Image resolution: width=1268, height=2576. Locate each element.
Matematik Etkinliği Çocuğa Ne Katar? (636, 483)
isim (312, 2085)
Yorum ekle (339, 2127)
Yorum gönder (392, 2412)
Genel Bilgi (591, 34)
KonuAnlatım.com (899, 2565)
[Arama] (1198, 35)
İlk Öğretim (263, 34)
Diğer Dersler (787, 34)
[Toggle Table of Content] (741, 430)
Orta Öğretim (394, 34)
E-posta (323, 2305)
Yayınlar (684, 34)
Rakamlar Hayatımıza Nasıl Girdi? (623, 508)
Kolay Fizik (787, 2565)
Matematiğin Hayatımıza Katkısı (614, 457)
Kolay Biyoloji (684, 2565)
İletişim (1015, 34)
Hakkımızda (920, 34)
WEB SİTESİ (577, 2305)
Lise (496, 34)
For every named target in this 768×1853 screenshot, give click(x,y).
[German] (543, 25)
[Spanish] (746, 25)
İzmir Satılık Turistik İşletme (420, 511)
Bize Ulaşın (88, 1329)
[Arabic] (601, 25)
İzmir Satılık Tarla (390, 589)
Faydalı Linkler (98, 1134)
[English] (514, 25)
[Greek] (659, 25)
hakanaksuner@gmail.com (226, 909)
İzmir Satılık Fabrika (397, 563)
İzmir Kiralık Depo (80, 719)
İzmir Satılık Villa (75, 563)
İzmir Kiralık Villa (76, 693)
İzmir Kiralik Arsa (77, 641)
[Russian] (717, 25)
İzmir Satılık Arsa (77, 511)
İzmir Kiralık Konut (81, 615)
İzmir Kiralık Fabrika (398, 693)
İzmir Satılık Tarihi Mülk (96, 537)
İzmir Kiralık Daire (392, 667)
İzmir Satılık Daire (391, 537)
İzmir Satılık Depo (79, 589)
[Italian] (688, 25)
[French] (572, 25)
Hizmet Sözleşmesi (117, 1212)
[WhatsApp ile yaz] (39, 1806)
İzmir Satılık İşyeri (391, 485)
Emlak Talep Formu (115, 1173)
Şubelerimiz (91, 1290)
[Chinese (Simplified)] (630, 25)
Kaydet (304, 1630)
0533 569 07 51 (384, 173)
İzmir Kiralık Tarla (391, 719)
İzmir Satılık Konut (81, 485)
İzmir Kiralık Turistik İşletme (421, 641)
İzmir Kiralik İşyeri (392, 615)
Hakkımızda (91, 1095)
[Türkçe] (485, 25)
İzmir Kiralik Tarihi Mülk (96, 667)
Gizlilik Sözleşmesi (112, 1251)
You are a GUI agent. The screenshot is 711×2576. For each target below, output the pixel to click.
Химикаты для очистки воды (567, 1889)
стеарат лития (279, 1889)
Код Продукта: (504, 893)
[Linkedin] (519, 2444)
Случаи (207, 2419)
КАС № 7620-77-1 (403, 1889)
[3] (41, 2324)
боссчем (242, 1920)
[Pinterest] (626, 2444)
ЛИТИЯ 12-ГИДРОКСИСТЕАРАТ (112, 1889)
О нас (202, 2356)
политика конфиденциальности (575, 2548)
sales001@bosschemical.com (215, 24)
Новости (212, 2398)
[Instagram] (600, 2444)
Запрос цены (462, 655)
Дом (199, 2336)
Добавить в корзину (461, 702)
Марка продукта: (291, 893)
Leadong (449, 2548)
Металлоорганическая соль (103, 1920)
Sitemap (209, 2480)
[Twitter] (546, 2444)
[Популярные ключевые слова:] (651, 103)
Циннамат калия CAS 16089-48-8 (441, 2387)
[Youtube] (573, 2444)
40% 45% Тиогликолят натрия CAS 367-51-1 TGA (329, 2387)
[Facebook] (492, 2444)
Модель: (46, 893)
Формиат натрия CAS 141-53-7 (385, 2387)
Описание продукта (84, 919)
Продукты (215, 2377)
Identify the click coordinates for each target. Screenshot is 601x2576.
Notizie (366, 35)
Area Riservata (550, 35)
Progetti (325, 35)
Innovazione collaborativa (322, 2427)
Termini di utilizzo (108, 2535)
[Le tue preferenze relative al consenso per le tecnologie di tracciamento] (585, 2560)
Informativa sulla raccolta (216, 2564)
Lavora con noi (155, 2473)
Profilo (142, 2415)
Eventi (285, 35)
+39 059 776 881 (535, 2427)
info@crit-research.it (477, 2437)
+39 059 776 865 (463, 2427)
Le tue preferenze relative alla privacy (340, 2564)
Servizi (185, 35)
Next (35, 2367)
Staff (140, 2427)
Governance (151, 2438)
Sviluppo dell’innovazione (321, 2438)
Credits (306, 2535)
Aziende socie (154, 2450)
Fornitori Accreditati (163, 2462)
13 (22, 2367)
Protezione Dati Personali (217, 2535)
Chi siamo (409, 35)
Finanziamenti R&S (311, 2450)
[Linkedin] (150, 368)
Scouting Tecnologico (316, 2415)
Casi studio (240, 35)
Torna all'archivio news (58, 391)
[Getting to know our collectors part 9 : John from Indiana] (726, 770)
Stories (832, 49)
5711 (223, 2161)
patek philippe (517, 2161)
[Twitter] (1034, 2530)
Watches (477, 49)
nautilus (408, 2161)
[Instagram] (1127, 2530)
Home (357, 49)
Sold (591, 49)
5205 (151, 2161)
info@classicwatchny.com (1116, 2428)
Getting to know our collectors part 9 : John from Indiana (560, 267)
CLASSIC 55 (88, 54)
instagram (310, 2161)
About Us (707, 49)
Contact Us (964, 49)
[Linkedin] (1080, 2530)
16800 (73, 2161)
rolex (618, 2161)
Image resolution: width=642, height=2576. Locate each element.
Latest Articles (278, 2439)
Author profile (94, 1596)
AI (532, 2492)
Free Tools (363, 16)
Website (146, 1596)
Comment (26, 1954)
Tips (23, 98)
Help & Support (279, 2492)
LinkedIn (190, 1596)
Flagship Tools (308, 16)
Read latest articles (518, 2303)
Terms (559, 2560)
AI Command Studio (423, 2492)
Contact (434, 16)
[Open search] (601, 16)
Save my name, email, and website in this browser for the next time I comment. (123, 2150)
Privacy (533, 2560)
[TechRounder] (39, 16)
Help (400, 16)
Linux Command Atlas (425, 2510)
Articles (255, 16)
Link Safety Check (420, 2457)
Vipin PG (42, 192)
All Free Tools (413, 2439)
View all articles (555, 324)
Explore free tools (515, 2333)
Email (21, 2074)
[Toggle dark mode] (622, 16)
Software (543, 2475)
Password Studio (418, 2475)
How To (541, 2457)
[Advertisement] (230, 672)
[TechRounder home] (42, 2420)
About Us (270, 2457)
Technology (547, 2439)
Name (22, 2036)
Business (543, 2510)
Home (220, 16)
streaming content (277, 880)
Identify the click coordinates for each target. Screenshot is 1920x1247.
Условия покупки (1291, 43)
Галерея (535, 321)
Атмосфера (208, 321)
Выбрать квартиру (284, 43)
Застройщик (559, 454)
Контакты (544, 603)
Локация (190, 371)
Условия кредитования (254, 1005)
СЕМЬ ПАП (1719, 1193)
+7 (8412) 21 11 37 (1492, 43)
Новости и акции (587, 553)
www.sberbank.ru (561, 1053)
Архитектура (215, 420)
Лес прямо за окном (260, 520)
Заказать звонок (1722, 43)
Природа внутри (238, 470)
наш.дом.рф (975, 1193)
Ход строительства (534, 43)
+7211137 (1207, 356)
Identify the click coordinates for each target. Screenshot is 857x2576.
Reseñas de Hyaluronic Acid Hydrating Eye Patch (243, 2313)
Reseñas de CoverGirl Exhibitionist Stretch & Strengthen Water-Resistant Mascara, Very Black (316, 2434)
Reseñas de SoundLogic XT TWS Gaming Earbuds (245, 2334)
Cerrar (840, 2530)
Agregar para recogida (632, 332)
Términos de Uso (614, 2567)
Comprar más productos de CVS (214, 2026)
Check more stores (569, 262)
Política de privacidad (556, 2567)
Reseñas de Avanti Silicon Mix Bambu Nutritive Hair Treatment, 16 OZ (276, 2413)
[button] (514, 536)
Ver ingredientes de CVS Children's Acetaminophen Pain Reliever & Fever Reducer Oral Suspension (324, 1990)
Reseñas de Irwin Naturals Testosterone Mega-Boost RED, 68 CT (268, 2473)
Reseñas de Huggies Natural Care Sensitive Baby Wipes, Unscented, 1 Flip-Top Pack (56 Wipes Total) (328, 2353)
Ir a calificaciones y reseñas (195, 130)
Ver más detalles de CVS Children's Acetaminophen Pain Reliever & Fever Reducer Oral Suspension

━━━━━━

From the entries above, work out the number of lines containing the string "Locate" and give that number by itself.

2